• **What needs to be done**: Update the rows that run from the start of the rows through the line containing "(x=837, y=779)", replacing "icon" with "symbol" and keeping everything else unchanged.

[Dataset rows]
● ● ●

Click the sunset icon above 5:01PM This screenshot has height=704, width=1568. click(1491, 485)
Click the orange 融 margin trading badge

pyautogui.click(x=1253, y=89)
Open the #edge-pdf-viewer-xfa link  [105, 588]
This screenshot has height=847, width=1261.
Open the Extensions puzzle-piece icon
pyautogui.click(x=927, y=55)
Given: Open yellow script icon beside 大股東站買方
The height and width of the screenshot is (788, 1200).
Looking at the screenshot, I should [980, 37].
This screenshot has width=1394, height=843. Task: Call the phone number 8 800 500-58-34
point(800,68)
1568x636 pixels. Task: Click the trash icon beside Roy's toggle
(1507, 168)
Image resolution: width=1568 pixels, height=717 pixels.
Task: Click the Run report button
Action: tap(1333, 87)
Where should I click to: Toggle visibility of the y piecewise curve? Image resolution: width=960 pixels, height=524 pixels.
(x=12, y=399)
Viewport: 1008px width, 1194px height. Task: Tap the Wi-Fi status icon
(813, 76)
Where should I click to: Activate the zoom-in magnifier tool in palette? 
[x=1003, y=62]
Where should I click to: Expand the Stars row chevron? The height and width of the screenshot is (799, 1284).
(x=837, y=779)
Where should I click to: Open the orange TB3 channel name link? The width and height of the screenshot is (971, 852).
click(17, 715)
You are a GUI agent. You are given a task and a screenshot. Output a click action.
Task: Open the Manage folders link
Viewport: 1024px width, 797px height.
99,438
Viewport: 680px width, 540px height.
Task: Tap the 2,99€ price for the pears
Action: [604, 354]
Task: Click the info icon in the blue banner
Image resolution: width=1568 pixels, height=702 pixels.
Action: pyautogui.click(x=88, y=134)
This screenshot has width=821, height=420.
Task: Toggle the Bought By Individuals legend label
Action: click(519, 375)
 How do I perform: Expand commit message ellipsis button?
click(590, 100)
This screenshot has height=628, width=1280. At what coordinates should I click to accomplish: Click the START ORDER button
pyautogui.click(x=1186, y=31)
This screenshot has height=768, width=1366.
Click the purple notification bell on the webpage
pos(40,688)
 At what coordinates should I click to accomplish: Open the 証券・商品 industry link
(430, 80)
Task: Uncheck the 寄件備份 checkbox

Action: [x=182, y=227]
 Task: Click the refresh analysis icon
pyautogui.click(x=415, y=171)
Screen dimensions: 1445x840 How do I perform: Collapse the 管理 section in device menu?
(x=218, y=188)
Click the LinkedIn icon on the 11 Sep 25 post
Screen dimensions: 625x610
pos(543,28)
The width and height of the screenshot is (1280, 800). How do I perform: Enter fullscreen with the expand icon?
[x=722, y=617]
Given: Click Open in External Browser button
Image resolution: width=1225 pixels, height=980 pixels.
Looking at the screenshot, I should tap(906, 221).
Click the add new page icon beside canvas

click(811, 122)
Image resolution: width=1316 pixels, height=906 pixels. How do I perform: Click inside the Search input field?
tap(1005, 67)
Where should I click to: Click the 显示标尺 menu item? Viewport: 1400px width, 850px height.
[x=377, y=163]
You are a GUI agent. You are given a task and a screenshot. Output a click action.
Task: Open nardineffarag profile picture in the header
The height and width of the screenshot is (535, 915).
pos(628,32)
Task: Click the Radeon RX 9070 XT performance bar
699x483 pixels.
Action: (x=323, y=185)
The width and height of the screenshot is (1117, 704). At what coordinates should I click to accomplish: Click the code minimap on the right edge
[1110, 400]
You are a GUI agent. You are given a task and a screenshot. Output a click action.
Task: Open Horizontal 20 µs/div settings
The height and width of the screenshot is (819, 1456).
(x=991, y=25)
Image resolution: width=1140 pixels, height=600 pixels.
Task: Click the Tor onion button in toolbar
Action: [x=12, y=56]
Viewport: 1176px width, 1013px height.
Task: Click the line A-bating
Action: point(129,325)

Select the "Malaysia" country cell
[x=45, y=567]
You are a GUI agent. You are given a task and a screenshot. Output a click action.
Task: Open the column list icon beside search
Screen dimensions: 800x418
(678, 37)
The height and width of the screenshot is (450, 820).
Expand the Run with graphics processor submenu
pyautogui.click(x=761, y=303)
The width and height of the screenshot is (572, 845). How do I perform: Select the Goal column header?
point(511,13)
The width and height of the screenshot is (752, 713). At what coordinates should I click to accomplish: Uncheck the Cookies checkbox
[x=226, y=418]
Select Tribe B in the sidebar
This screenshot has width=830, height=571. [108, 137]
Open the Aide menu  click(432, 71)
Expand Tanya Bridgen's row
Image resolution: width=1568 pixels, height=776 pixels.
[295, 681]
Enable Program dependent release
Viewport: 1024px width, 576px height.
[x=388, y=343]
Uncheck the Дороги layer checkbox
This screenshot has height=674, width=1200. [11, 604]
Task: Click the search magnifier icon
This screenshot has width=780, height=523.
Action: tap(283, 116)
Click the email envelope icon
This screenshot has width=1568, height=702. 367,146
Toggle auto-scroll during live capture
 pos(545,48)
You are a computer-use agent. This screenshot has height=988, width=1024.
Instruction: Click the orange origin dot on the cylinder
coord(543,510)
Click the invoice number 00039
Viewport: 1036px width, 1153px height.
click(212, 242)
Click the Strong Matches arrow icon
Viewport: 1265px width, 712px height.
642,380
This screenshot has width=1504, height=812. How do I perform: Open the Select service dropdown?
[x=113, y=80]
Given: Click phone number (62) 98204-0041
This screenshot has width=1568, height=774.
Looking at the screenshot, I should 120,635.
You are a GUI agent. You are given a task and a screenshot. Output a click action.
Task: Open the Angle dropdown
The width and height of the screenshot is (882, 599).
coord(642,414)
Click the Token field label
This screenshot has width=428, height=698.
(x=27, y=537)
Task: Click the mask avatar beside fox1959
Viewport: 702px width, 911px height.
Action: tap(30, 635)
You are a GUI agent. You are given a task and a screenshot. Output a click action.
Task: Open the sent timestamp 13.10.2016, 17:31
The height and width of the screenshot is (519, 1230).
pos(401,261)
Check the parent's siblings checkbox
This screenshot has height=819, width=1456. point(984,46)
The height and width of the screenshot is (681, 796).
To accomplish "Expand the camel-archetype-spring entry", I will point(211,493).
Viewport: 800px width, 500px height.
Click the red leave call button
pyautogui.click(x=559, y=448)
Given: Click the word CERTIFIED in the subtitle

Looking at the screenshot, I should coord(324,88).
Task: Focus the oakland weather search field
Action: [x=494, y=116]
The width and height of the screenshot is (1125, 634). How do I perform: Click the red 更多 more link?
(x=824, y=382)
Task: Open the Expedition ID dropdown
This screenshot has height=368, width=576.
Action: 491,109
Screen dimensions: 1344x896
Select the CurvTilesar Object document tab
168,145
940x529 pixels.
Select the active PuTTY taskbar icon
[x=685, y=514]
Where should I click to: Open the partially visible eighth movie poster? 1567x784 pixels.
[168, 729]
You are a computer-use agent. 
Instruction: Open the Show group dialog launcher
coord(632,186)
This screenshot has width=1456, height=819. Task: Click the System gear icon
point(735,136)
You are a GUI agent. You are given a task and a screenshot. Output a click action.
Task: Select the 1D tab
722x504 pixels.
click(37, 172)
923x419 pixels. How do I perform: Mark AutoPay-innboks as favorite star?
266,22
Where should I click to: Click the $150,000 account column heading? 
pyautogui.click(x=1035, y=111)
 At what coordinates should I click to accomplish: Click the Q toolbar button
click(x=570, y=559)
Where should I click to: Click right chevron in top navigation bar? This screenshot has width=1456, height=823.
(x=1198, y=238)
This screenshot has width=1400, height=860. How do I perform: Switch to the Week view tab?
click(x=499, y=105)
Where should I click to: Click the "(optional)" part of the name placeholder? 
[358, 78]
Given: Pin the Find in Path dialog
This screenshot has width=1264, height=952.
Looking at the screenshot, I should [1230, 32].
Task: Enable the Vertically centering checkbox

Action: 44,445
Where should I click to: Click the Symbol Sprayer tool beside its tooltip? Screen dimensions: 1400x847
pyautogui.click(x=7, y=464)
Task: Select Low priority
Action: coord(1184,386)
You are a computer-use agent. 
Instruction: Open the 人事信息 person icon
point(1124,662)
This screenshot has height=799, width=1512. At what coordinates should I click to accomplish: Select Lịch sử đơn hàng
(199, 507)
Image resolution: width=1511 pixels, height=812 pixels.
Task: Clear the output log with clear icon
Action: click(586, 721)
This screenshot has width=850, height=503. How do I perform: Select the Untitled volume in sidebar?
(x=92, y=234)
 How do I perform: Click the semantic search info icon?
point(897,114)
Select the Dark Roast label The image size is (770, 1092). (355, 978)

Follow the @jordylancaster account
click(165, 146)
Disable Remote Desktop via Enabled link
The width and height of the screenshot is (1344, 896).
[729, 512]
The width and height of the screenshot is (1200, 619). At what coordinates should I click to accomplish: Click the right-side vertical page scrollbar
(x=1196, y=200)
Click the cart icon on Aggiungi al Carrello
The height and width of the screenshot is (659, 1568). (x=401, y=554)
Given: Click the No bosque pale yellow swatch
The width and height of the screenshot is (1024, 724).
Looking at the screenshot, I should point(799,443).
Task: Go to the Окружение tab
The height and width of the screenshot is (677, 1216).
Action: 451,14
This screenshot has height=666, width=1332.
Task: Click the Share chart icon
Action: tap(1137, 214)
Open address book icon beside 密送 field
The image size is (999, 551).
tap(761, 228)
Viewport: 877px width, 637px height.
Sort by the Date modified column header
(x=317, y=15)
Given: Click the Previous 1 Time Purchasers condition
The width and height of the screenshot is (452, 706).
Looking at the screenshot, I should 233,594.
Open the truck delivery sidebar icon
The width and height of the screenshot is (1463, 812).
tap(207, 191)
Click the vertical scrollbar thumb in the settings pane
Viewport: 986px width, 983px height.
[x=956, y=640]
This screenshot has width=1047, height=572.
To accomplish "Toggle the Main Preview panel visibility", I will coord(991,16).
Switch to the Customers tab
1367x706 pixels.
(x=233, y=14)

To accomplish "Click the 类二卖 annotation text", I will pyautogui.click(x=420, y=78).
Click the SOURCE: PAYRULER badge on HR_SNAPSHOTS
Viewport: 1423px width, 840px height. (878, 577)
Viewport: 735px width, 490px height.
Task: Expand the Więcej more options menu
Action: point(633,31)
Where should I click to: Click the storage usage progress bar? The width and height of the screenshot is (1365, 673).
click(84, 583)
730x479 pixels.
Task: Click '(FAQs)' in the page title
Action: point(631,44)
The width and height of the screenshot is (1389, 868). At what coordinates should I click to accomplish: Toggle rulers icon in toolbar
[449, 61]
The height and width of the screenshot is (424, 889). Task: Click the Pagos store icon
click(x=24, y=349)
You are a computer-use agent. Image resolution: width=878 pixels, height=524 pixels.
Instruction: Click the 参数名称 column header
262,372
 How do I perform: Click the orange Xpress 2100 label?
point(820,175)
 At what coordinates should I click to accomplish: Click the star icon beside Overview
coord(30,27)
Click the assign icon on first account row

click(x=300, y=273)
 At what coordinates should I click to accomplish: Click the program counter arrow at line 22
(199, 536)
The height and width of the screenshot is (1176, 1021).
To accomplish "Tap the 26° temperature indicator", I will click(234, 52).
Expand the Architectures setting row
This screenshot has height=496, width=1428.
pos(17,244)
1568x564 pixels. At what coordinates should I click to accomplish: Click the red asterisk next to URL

● ● ●

• **Problem solution**:
Click the sunset symbol above 5:01PM This screenshot has height=704, width=1568. click(1491, 485)
Click the orange 融 margin trading badge

pyautogui.click(x=1253, y=89)
Open the #edge-pdf-viewer-xfa link  [105, 588]
This screenshot has height=847, width=1261.
Open the Extensions puzzle-piece symbol
pyautogui.click(x=927, y=55)
Given: Open yellow script symbol beside 大股東站買方
The height and width of the screenshot is (788, 1200).
Looking at the screenshot, I should [980, 37].
This screenshot has width=1394, height=843. Task: Call the phone number 8 800 500-58-34
point(800,68)
1568x636 pixels. Task: Click the trash symbol beside Roy's toggle
(1507, 168)
Image resolution: width=1568 pixels, height=717 pixels.
Task: Click the Run report button
Action: tap(1333, 87)
Where should I click to: Toggle visibility of the y piecewise curve? Image resolution: width=960 pixels, height=524 pixels.
(x=12, y=399)
Viewport: 1008px width, 1194px height. Task: Tap the Wi-Fi status symbol
(813, 76)
Where should I click to: Activate the zoom-in magnifier tool in palette? 
[x=1003, y=62]
Where should I click to: Expand the Stars row chevron? The height and width of the screenshot is (799, 1284).
(x=837, y=779)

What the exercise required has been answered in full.